▶ [DESCRIPTION OF THE TASK]
Each line below from the one containing "This screenshot has height=409, width=977." through the one containing "The width and height of the screenshot is (382, 382)." is to be given again exactly, and no line outside that span.

Stored items
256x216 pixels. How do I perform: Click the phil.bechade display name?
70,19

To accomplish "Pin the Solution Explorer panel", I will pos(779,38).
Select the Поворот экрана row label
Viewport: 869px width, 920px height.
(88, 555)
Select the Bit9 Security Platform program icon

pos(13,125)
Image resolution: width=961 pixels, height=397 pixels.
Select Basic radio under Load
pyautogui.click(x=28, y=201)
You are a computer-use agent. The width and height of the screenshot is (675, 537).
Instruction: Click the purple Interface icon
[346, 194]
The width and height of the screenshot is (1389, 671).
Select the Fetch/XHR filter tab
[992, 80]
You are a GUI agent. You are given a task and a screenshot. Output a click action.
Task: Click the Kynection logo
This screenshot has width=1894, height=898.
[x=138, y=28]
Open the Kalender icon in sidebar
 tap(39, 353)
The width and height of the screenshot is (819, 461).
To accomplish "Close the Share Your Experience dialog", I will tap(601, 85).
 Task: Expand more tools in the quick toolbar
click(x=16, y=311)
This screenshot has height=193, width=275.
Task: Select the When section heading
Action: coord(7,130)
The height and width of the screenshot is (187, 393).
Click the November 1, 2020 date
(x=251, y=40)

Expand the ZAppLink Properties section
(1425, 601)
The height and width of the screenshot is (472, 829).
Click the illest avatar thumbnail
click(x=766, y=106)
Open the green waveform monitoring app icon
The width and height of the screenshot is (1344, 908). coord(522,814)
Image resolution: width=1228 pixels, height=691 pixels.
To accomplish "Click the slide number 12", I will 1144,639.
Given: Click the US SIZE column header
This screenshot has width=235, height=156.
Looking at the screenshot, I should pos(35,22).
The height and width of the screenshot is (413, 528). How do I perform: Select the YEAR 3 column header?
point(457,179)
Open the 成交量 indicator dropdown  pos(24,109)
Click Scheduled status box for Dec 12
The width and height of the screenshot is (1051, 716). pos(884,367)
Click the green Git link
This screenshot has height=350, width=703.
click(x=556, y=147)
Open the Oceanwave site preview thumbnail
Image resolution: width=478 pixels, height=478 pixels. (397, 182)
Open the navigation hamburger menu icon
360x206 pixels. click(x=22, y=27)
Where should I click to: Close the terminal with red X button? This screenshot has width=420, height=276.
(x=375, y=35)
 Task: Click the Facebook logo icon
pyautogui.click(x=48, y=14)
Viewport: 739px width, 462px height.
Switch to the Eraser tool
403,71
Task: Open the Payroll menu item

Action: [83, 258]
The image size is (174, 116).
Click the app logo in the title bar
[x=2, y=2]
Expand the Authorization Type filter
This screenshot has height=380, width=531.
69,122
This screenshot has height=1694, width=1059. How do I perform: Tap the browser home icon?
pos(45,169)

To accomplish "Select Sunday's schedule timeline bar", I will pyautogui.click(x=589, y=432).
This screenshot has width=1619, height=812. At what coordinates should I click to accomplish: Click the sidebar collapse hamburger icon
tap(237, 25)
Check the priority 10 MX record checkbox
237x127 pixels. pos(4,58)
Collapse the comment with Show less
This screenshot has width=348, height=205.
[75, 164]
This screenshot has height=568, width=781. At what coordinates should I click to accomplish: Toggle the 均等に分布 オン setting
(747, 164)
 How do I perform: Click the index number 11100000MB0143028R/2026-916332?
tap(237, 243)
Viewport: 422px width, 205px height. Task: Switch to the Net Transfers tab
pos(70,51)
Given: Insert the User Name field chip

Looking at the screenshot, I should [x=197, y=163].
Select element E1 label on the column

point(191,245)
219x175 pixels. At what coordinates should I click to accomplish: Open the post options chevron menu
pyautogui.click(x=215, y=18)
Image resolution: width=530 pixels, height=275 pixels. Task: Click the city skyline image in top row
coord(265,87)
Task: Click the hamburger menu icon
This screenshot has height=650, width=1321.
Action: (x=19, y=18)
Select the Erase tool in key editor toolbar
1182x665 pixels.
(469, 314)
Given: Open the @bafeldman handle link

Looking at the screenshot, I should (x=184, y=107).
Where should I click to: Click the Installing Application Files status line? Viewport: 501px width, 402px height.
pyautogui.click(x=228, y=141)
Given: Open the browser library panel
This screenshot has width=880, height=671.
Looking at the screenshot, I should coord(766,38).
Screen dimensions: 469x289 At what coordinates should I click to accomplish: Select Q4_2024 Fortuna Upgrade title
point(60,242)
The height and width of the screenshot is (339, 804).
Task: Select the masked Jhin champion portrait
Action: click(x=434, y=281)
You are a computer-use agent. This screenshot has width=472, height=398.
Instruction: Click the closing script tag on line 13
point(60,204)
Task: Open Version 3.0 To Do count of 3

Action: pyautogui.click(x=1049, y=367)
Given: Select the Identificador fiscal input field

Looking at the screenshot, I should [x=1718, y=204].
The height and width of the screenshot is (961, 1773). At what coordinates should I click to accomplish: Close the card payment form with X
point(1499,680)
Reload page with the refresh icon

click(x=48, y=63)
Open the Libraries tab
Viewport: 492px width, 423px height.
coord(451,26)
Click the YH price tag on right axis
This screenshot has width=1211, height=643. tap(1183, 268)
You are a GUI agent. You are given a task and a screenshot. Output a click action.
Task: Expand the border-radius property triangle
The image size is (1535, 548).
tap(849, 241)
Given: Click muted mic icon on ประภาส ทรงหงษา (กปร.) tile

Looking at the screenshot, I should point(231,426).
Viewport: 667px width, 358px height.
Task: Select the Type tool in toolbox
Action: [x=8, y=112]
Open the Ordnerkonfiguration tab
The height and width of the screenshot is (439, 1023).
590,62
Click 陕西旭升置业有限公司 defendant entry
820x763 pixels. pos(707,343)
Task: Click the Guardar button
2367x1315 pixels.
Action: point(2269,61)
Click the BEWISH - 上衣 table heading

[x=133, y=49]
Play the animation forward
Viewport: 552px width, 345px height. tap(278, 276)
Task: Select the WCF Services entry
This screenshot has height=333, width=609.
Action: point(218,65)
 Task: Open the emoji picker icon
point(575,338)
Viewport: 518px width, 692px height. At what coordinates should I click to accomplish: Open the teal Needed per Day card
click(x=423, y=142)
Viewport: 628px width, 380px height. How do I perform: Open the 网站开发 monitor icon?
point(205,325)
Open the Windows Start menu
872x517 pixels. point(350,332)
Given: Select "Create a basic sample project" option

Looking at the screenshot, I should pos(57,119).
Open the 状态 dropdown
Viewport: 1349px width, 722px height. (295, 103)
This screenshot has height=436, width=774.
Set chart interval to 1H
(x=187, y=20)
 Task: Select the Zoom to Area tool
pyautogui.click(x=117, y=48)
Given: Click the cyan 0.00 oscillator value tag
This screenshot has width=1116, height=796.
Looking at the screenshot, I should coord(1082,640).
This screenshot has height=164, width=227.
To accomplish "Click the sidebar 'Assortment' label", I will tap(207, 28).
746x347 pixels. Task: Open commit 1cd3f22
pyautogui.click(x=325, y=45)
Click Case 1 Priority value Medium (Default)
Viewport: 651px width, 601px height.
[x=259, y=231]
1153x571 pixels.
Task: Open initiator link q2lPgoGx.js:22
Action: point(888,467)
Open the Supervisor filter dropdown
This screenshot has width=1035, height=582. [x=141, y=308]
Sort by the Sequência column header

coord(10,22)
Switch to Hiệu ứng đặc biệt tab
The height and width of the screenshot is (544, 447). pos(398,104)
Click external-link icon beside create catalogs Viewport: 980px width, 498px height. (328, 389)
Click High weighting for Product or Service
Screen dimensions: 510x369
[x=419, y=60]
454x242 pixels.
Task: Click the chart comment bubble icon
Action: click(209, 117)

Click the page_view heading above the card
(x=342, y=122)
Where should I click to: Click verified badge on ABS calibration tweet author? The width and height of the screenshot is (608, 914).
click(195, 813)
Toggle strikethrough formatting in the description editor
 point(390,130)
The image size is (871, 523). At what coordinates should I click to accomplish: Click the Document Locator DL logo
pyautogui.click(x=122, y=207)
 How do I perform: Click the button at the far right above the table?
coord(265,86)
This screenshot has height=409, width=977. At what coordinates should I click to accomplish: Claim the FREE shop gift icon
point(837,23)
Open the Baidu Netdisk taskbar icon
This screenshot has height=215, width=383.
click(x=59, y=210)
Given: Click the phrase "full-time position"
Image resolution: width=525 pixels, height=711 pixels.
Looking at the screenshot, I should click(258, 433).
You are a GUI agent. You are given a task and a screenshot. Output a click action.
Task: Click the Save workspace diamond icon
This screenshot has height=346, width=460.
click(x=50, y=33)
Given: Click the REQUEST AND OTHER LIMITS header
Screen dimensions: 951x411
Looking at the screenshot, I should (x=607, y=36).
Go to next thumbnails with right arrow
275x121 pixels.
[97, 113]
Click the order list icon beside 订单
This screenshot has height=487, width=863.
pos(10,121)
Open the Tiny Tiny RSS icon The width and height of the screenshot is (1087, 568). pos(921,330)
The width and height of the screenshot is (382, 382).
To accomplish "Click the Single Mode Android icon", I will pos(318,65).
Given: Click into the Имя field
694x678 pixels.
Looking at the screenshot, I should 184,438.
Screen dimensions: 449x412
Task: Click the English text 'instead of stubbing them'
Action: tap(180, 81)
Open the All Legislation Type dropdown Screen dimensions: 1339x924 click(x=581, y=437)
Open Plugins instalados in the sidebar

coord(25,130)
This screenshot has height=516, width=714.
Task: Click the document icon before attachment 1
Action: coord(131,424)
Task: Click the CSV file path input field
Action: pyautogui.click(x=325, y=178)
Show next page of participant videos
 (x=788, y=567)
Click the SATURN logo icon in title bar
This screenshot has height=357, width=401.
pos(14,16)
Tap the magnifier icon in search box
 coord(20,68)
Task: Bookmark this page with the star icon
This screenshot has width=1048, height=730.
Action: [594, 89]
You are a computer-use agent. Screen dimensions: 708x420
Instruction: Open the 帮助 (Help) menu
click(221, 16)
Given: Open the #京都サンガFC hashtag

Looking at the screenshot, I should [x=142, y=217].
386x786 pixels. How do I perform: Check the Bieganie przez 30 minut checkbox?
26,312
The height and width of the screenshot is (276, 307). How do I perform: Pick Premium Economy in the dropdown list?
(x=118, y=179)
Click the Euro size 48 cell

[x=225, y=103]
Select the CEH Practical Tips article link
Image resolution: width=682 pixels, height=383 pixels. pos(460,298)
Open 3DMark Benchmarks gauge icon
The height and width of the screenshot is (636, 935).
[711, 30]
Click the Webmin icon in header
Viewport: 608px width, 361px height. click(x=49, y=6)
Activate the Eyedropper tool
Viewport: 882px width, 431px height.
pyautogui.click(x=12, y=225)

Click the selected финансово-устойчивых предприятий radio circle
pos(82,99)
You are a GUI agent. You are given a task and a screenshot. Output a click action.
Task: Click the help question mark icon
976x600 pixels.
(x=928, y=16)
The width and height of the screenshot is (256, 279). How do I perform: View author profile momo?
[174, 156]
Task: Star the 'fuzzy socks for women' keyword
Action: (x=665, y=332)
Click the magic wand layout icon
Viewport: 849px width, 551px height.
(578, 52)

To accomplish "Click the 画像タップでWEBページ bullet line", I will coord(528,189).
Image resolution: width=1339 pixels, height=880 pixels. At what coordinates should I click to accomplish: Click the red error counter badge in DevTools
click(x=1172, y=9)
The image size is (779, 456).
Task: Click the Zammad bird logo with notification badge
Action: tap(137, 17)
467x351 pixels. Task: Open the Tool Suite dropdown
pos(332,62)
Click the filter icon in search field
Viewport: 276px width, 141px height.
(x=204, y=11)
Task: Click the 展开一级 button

▶ [FINAL ANSWER]
This screenshot has height=409, width=977. At what coordinates should I click to accomplish: Claim the FREE shop gift icon
point(837,23)
Open the Baidu Netdisk taskbar icon
This screenshot has height=215, width=383.
click(x=59, y=210)
Given: Click the phrase "full-time position"
Image resolution: width=525 pixels, height=711 pixels.
Looking at the screenshot, I should click(258, 433).
You are a GUI agent. You are given a task and a screenshot. Output a click action.
Task: Click the Save workspace diamond icon
This screenshot has height=346, width=460.
click(x=50, y=33)
Given: Click the REQUEST AND OTHER LIMITS header
Screen dimensions: 951x411
Looking at the screenshot, I should (x=607, y=36).
Go to next thumbnails with right arrow
275x121 pixels.
[97, 113]
Click the order list icon beside 订单
This screenshot has height=487, width=863.
pos(10,121)
Open the Tiny Tiny RSS icon The width and height of the screenshot is (1087, 568). pos(921,330)
The width and height of the screenshot is (382, 382).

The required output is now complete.